» **TASK TO CARRY OUT**
Write the entries out exactly, with the final line being the one containing "SPEDIZIONE GRATUITA IN TUTTA ITALIA (412, 37)".

[Records from a data collection]
• • • •

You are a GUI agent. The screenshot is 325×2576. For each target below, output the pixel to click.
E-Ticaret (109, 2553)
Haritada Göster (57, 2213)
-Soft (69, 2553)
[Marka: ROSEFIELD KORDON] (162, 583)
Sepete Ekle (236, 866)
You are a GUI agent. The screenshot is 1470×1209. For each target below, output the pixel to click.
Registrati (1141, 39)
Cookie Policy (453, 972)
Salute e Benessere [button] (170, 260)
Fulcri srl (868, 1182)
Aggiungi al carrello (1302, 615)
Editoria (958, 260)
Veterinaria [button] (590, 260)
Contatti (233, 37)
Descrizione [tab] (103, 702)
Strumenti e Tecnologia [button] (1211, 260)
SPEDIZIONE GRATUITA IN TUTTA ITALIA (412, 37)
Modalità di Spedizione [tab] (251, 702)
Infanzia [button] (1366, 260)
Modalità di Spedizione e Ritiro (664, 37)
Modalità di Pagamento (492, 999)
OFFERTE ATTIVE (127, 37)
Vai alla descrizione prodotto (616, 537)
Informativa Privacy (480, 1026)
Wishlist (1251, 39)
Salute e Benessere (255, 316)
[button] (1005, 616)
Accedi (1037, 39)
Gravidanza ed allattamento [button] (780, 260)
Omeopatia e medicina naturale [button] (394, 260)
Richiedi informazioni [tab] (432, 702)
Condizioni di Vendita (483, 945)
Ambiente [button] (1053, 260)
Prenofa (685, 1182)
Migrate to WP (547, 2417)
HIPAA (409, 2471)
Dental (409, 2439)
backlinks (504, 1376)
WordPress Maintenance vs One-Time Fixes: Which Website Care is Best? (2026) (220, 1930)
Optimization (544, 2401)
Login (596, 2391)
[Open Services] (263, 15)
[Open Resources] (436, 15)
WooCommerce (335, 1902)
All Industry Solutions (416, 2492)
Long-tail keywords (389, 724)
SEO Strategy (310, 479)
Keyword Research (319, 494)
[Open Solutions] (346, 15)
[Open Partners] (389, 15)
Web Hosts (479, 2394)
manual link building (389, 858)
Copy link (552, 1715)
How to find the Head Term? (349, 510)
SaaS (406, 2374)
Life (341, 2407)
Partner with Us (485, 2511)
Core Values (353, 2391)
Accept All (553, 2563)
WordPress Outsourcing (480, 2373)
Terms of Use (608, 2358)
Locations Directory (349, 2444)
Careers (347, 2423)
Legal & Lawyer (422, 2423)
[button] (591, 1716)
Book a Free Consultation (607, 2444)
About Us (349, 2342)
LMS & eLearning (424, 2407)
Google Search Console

• • • •

» **ANSWER FOR THE TASK**
You are a GUI agent. The screenshot is 325×2576. For each target below, output the pixel to click.
E-Ticaret (109, 2553)
Haritada Göster (57, 2213)
-Soft (69, 2553)
[Marka: ROSEFIELD KORDON] (162, 583)
Sepete Ekle (236, 866)
You are a GUI agent. The screenshot is 1470×1209. For each target below, output the pixel to click.
Registrati (1141, 39)
Cookie Policy (453, 972)
Salute e Benessere [button] (170, 260)
Fulcri srl (868, 1182)
Aggiungi al carrello (1302, 615)
Editoria (958, 260)
Veterinaria [button] (590, 260)
Contatti (233, 37)
Descrizione [tab] (103, 702)
Strumenti e Tecnologia [button] (1211, 260)
SPEDIZIONE GRATUITA IN TUTTA ITALIA (412, 37)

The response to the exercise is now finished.